Exercise - Report each line of the records below that holds the word "computer".

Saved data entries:
┄┄┄┄┄┄┄┄┄┄

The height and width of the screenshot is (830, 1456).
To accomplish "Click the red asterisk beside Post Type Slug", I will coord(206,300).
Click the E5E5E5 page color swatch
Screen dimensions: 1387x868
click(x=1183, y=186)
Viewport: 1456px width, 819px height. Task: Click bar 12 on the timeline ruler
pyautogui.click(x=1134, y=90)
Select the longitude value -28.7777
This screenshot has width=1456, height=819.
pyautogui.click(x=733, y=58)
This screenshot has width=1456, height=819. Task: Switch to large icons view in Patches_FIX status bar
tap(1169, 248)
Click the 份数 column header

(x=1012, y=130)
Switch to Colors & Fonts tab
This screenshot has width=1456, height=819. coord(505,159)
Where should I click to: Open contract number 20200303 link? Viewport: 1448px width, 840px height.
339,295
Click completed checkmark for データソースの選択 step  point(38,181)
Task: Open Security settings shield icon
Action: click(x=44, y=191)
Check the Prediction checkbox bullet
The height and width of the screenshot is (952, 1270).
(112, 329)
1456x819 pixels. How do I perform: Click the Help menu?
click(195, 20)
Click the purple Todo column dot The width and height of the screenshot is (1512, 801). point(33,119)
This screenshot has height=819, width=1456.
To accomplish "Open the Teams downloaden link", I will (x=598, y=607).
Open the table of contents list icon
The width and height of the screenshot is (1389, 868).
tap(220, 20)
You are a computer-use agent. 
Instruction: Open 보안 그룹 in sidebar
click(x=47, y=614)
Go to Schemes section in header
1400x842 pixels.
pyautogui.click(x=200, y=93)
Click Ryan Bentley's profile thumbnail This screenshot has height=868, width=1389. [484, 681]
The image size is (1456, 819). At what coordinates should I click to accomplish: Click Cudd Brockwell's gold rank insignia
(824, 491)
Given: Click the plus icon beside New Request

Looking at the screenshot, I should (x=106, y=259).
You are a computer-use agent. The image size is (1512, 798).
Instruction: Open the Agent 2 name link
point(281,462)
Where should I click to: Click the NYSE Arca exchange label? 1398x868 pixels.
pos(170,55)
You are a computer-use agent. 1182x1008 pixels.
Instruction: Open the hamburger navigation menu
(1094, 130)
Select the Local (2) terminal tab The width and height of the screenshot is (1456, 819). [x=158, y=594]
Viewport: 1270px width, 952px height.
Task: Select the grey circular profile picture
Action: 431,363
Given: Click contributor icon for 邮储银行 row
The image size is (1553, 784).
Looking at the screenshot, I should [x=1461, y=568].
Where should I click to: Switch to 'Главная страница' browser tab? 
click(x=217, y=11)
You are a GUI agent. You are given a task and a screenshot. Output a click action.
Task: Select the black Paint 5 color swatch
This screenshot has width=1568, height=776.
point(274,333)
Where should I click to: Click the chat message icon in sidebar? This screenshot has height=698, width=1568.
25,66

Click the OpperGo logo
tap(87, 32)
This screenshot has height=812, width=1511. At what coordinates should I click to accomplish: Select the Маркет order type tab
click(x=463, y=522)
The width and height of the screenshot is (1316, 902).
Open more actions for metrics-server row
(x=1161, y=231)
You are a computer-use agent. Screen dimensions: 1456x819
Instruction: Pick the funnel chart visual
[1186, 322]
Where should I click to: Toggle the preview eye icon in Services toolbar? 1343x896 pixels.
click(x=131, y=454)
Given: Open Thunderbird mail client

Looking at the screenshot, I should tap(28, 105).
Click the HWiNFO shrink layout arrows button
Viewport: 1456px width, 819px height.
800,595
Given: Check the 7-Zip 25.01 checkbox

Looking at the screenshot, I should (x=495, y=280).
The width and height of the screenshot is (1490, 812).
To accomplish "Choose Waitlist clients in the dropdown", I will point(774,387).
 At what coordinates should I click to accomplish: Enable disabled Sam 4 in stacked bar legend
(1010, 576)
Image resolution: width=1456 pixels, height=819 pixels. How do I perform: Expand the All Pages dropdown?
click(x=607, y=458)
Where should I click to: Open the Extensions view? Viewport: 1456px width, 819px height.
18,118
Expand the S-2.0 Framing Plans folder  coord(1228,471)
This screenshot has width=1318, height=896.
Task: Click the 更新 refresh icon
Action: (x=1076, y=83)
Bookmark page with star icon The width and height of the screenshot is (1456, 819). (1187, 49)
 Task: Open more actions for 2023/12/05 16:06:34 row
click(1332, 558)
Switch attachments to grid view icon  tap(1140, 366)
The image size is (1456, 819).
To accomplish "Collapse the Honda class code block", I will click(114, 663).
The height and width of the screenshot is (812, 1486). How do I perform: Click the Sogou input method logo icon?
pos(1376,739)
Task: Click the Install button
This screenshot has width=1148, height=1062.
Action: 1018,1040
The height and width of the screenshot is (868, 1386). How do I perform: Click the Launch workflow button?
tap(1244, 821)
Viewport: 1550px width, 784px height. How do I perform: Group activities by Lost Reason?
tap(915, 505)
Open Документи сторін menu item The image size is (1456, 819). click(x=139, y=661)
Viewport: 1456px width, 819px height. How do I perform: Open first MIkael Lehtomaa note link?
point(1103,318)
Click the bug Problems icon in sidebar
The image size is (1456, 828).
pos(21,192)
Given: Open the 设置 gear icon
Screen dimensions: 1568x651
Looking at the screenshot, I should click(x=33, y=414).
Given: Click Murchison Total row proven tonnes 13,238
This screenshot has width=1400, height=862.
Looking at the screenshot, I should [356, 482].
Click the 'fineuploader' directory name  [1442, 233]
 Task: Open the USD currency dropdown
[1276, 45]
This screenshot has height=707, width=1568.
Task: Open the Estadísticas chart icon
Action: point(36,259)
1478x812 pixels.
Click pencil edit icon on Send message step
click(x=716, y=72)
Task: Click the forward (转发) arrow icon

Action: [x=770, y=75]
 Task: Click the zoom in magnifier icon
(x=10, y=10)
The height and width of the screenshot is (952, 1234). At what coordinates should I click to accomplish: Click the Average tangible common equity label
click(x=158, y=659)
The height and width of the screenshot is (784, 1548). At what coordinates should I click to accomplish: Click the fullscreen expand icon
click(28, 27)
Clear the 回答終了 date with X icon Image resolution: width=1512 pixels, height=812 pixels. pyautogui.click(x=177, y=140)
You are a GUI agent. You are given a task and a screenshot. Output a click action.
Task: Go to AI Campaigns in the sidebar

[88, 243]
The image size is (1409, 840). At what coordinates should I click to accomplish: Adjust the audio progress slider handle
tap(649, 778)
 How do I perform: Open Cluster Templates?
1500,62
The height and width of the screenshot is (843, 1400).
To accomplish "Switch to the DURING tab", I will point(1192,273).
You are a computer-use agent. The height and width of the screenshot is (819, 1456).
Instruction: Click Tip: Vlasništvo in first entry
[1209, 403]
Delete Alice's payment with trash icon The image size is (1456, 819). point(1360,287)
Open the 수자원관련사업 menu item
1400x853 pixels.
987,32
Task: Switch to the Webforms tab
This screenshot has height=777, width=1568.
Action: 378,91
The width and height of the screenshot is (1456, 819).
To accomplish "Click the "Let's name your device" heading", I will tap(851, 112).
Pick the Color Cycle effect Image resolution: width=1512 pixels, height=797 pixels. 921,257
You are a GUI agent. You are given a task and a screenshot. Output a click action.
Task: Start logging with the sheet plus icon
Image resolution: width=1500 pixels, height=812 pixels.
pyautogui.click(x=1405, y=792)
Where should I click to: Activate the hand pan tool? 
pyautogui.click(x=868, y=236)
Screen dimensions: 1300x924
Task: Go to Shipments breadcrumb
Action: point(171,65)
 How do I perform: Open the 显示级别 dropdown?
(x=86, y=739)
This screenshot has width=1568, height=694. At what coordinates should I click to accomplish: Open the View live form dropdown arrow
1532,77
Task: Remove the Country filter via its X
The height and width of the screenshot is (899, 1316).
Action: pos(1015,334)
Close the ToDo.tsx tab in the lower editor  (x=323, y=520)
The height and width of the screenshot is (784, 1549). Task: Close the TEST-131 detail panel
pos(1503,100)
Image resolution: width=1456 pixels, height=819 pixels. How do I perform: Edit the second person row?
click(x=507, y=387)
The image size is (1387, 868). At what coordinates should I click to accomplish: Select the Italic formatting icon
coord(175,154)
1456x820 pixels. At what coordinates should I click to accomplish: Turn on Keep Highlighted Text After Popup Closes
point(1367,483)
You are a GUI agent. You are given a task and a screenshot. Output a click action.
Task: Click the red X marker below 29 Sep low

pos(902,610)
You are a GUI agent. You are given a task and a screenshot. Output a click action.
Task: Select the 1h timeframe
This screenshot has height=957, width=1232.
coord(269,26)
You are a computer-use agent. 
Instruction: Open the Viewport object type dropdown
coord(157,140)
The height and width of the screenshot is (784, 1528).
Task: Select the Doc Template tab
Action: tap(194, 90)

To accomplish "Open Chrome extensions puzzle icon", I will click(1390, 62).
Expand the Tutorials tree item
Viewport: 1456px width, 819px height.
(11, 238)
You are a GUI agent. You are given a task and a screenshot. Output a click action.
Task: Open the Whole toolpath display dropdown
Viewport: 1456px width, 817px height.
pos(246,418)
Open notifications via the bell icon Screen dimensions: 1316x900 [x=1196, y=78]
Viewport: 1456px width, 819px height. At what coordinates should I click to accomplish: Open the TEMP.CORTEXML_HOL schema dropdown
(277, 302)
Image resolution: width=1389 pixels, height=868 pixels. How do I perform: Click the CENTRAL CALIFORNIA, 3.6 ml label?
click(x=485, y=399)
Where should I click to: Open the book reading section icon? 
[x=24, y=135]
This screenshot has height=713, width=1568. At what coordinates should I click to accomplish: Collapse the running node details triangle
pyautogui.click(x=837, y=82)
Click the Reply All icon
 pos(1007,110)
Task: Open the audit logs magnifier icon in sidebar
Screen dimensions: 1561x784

┄┄┄┄┄┄┄┄┄┄

Result -
You are a computer-use agent. 
You are a computer-use agent. The image size is (1512, 798).
You are a computer-use agent. 1182x1008 pixels.
You are a computer-use agent. Screen dimensions: 1456x819
You are a computer-use agent. The height and width of the screenshot is (819, 1456).
You are a computer-use agent. 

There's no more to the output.